The W-League wasn’t a professional league. It was a development league that included amateur, unpaid players. There was no comparison between playing international opponents with the national team and competing in the W-League.
“We told them we don’t necessarily need a residency camp, but we don’t have anywhere to play at all,” says Cat Whitehill, who graduated from the University of North Carolina with a degree in communications. “They wanted nothing to do with us.”
U.S. Soccer argued the next World Cup wasn’t for another three years
and there were no major events the team needed to prepare for. It would be similar to the team’s schedule in 2001, when U.S. Soccer hosted just two home games for the national team.

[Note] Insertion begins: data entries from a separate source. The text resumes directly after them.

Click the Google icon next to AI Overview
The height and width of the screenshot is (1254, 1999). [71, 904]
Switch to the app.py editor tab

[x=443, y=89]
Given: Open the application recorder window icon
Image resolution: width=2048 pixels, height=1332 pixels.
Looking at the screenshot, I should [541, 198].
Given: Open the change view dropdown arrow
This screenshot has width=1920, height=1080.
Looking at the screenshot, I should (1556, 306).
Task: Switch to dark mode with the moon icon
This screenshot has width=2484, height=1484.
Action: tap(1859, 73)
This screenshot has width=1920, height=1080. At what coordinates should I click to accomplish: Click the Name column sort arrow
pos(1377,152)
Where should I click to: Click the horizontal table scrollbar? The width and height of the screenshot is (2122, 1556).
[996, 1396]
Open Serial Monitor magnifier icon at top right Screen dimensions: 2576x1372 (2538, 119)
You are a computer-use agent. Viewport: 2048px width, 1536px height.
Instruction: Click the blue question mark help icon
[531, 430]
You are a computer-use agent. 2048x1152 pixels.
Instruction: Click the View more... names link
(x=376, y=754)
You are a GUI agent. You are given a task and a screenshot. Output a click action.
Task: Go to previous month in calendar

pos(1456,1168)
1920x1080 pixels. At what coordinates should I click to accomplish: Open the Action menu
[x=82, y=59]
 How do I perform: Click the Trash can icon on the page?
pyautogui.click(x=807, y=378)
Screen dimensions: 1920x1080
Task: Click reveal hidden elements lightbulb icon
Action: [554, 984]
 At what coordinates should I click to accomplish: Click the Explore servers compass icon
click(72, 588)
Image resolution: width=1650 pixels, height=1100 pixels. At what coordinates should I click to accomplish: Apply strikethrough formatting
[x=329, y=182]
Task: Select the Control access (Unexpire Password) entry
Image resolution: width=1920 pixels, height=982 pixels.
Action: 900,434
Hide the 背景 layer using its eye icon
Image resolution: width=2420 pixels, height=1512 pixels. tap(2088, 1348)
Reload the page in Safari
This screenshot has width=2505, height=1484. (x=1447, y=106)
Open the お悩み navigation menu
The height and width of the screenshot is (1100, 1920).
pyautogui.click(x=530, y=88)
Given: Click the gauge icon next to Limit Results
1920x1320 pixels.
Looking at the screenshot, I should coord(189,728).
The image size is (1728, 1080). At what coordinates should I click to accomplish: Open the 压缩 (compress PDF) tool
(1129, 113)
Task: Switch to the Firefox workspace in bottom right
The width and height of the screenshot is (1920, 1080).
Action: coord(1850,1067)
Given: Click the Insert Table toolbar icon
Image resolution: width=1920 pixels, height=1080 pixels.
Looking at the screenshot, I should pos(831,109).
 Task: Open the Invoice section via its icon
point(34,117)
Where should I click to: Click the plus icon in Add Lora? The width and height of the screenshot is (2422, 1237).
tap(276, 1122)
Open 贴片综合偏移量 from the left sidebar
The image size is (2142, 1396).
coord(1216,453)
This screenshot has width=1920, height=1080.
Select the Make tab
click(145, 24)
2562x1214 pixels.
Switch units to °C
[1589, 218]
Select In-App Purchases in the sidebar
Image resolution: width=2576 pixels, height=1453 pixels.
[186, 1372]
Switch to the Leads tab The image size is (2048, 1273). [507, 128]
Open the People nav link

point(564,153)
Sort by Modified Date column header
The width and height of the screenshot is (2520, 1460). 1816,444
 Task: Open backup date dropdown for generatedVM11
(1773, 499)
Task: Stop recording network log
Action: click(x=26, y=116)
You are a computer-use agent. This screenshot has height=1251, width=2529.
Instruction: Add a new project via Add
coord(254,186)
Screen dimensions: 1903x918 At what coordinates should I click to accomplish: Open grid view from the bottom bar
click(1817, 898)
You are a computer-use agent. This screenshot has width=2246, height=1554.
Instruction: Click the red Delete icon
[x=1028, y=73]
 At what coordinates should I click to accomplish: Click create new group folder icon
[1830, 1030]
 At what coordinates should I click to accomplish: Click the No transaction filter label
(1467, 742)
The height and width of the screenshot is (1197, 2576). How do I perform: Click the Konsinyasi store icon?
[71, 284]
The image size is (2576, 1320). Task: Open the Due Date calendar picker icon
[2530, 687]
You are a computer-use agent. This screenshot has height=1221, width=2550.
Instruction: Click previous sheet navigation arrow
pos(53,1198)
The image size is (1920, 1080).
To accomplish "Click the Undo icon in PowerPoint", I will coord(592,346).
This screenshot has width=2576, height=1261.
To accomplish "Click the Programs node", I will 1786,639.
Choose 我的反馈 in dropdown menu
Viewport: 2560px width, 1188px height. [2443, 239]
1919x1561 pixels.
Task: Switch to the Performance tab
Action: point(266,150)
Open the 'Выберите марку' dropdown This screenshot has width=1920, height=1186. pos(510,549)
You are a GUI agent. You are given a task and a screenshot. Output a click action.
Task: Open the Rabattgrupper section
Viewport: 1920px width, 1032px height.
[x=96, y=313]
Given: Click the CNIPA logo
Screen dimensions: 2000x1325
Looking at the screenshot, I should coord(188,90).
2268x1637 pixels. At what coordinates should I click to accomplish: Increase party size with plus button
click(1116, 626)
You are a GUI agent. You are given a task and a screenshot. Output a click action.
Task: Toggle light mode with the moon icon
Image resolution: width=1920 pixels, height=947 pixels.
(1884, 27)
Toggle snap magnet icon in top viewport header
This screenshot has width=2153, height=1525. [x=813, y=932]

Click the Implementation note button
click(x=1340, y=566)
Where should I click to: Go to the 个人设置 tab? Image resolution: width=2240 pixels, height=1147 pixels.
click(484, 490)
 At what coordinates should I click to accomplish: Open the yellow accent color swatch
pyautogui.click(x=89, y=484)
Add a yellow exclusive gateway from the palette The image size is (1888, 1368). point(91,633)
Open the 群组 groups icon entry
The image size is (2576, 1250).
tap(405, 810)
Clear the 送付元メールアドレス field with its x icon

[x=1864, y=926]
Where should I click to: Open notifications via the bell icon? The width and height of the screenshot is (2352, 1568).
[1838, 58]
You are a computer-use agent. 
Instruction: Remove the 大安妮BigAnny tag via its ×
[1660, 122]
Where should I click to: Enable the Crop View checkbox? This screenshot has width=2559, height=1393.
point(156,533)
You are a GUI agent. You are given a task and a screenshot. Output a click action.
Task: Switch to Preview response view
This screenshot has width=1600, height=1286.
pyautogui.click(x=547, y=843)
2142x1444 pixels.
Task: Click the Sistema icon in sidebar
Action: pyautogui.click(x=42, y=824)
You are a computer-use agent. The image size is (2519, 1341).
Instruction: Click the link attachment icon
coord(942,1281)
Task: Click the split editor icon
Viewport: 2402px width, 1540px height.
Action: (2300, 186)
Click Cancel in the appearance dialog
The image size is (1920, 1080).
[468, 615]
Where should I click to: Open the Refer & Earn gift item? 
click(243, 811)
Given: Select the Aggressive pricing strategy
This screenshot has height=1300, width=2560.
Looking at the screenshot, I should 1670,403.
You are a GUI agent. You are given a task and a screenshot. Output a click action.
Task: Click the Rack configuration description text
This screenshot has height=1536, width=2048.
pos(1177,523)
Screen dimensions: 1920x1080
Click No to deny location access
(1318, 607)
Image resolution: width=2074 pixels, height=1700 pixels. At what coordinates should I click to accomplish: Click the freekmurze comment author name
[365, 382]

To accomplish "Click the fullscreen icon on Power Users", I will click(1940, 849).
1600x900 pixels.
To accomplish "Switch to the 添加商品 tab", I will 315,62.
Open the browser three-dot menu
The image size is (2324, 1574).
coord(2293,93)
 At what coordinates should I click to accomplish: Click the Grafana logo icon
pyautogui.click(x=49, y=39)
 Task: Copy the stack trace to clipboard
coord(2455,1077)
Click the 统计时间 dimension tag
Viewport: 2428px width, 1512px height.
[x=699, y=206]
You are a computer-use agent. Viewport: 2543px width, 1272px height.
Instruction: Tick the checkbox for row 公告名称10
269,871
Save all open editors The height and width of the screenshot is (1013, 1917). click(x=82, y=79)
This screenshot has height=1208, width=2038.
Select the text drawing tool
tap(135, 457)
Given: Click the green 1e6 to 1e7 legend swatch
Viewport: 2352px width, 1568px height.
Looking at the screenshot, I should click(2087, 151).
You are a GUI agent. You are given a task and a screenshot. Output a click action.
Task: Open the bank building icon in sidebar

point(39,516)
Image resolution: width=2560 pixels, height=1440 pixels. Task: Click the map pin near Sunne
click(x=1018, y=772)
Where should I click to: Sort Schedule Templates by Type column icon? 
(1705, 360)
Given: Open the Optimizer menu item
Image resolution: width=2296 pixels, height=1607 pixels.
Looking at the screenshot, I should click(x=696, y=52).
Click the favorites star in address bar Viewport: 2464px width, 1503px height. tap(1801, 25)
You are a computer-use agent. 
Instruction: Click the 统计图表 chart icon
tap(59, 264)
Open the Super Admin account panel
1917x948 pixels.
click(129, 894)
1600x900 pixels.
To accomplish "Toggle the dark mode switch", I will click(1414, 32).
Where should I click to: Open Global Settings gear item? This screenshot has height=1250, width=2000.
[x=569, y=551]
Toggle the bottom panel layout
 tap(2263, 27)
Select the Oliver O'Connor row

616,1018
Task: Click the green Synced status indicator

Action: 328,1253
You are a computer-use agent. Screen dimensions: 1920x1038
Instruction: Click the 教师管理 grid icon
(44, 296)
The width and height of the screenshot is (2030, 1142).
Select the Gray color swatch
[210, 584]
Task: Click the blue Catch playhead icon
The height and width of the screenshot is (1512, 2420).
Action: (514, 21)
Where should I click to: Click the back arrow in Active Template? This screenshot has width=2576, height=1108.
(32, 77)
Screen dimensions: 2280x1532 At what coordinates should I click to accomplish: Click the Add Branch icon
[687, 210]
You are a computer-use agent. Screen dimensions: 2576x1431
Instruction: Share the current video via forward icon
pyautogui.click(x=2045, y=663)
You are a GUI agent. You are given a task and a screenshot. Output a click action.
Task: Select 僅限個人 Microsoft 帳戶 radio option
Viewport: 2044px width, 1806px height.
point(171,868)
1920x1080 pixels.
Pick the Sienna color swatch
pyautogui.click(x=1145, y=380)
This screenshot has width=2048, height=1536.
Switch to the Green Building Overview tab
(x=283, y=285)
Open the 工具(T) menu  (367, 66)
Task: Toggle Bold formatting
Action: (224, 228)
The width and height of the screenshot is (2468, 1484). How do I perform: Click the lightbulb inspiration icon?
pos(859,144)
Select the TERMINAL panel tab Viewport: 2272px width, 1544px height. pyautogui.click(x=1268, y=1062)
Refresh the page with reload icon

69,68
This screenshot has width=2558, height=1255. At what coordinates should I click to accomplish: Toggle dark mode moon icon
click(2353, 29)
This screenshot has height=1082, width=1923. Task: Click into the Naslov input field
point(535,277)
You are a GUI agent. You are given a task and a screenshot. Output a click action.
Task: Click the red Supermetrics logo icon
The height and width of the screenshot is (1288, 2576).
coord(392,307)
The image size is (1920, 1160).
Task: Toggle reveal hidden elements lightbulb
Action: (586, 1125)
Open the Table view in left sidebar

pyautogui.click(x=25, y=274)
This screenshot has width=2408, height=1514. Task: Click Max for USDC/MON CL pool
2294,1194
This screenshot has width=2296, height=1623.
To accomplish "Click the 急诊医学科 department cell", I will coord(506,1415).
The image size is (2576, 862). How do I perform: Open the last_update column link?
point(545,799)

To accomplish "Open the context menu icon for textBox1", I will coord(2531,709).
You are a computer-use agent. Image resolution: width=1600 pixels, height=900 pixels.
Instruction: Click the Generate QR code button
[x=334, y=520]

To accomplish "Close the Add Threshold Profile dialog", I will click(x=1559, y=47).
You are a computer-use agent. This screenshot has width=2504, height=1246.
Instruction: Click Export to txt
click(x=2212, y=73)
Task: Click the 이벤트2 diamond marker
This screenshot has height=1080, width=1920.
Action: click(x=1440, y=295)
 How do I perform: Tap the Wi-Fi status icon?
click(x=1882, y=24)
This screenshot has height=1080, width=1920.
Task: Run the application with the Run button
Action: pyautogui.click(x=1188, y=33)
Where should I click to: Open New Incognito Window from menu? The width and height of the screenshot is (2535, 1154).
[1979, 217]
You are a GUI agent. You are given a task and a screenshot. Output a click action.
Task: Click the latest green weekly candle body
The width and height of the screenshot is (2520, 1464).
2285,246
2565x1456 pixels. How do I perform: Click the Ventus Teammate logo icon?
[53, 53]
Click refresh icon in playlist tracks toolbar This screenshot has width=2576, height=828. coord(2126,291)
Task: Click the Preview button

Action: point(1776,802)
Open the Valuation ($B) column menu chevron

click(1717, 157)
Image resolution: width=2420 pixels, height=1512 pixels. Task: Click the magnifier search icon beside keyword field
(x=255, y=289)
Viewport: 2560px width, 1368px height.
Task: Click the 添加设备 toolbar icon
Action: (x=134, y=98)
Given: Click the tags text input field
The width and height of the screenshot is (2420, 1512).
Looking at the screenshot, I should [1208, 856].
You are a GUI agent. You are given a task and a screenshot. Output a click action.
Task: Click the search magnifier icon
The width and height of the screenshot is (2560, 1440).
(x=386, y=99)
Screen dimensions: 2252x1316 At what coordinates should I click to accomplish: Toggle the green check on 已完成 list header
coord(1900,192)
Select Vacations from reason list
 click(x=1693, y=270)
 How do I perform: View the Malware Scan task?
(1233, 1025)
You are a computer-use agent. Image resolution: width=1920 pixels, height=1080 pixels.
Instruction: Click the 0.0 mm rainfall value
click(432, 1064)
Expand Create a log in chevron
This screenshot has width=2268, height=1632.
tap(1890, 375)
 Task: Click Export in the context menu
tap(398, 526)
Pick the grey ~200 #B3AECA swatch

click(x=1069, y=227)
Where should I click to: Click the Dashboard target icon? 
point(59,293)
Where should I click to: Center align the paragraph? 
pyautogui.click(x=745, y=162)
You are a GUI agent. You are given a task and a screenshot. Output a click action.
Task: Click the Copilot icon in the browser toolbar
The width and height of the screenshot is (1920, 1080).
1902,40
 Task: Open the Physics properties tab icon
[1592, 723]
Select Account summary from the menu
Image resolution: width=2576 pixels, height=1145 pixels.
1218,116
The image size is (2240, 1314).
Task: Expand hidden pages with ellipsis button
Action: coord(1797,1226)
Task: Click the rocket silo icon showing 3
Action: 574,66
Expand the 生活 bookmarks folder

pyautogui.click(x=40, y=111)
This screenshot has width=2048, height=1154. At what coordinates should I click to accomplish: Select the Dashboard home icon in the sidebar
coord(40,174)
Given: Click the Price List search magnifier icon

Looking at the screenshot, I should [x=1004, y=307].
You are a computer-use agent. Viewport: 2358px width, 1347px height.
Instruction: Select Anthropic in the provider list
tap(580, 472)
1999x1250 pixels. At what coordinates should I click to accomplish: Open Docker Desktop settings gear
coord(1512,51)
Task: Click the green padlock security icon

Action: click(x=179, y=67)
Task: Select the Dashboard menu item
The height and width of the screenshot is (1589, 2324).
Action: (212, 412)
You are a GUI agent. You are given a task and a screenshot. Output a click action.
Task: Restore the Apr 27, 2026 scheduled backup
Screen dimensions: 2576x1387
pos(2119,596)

But for the players who had now made soccer their living and didn’t have the WUSA anymore, that was unacceptable. It’s not as if U.S. Soccer was simply scaling back friendlies. The federation said it had no plans to send the team to the annual Algarve Cup in Portugal, which the team always competed in. A team wouldn’t be sent to the Four Nations Tournament in China either, despite the competition being a usual fixture on the team’s calendar.
The players demanded to know how U.S. Soccer could justify skipping the tournaments. Flynn replied that it was “the technical director’s recommendation” to play a lighter schedule. The technical director? April Heinrichs.
The players wanted to figure out if Heinrichs really believed the team should play so few games in 2005, so Julie Foudy reached out to her.
“Is that true? Did you tell U.S. Soccer we should only play five games?” Foudy asked.
“I never said anything like that,” Heinrichs told her. “I told them you should play 20 games.”
If Heinrichs hadn’t recommended such a sparse schedule and, in fact, recommended around 20 games, it seemed that U.S. Soccer was making a decision that went against what was best for the players. The players saw a clear double standard—the men’s team hadn’t played so few games since 1987, almost two decades earlier.
They concluded U.S. Soccer’s real reason was the same one behind most disputes between the players and the federation: money. The federation, it appeared, did not want to spend the money for training camps, player stipends, and travel for overseas competitions, even as it was sitting on a $30 million surplus at the time.
“In 2005, they had no plans for us and wanted us to go quiet so they didn’t have to pay us the entire year,” says defender Kate Markgraf.